══ Supplied data

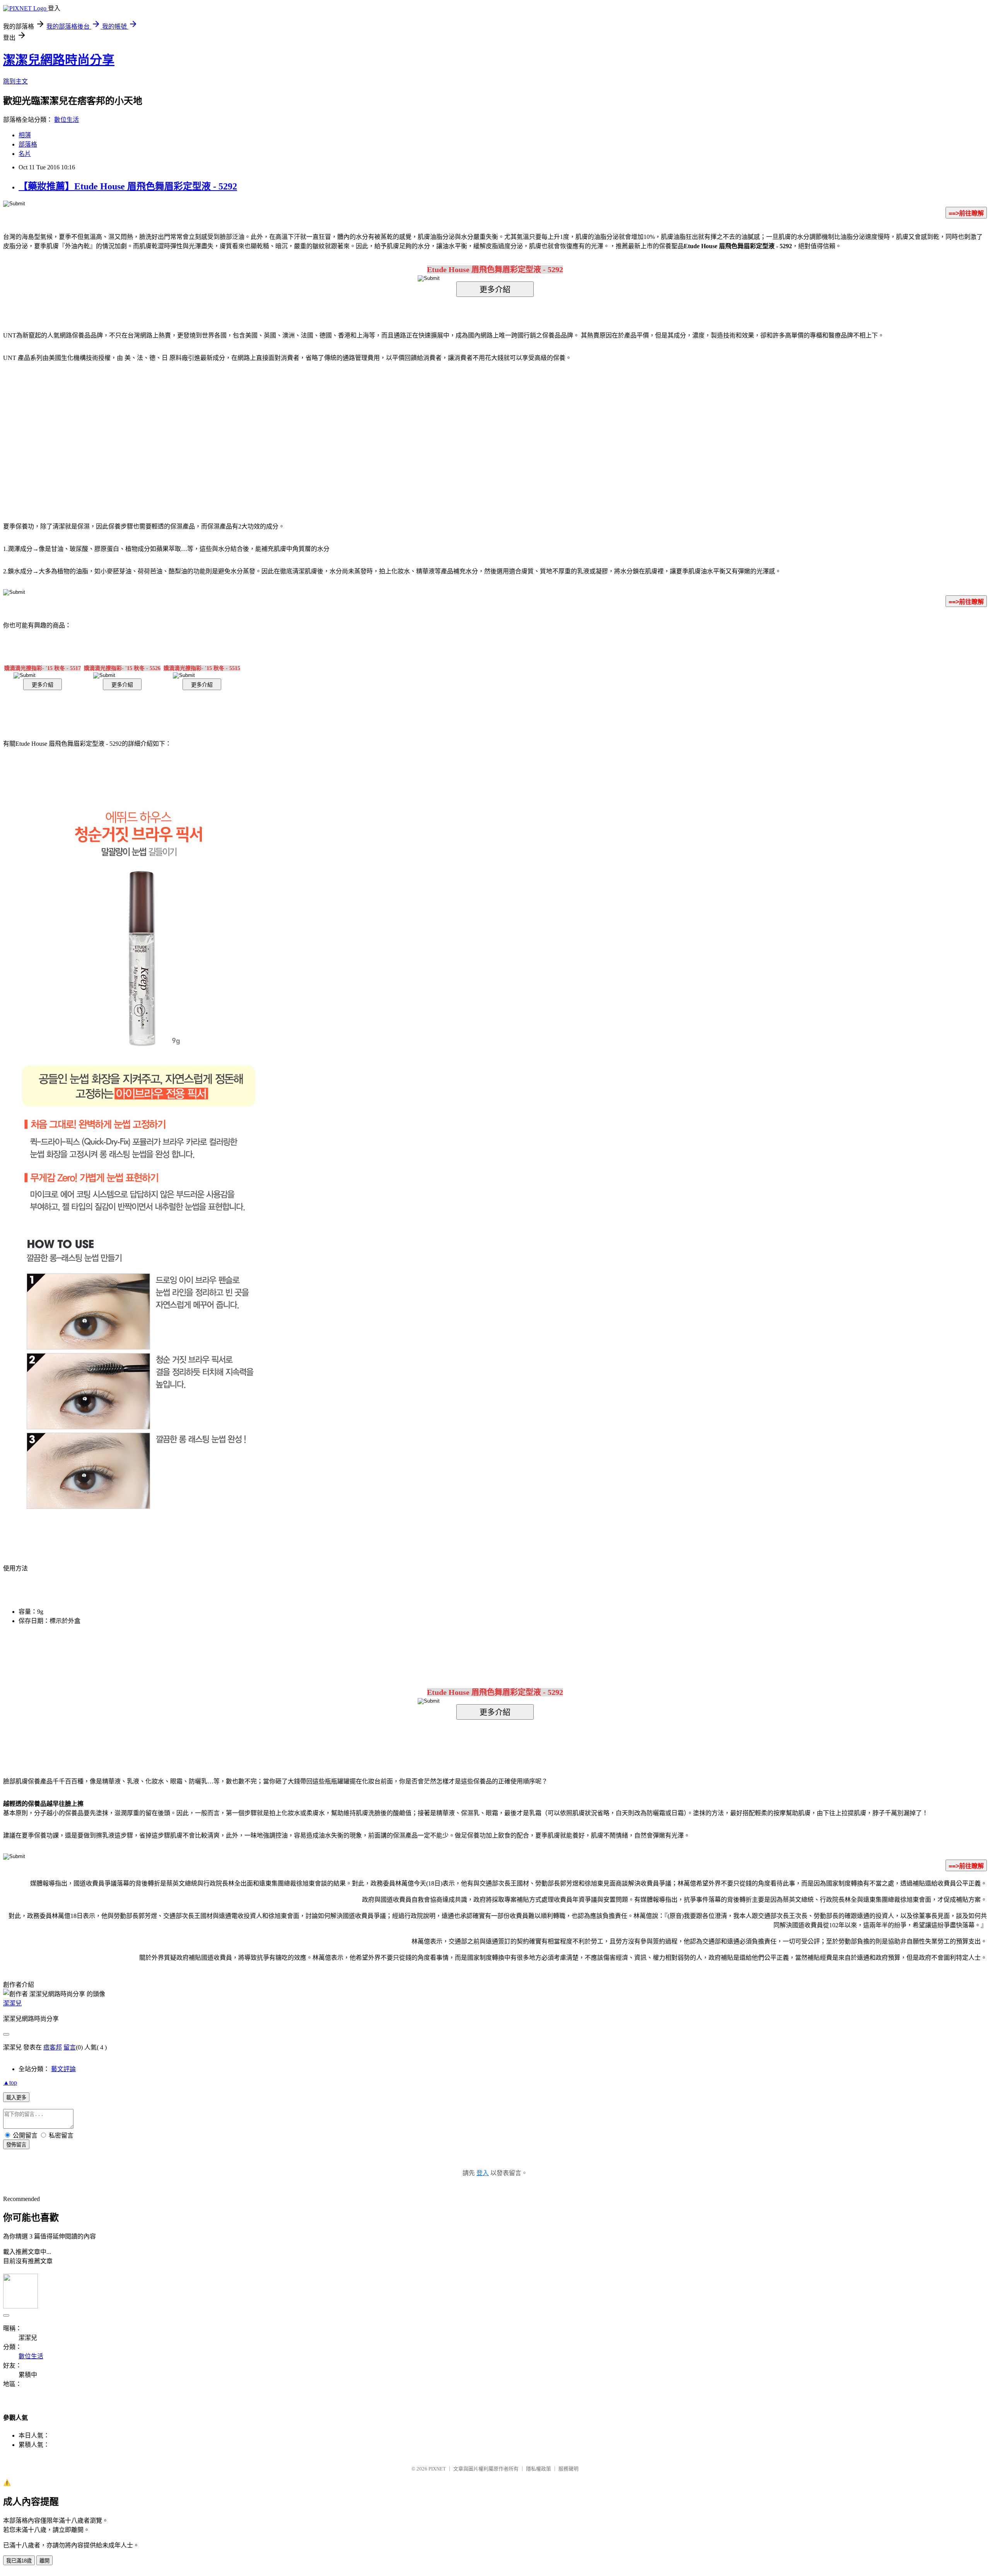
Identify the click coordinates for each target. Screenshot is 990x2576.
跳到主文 (15, 81)
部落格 (28, 144)
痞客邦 (52, 2047)
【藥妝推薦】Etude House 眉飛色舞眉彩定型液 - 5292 (128, 186)
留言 (69, 2047)
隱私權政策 (538, 2469)
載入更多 (16, 2097)
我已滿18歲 (19, 2561)
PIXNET (437, 2469)
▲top (10, 2082)
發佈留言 (16, 2145)
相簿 (25, 135)
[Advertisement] (429, 430)
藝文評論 (63, 2069)
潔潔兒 (12, 2003)
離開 (44, 2561)
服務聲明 (568, 2469)
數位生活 (66, 119)
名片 (25, 153)
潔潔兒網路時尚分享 (58, 60)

════

# [Directions]
Give back, unchanged, the line that holds "相簿 (25, 135)" along with all lines after it through the last line above.

# [Answer section]
相簿 (25, 135)
[Advertisement] (429, 430)
藝文評論 (63, 2069)
潔潔兒 (12, 2003)
離開 (44, 2561)
服務聲明 (568, 2469)
數位生活 (66, 119)
名片 (25, 153)
潔潔兒網路時尚分享 (58, 60)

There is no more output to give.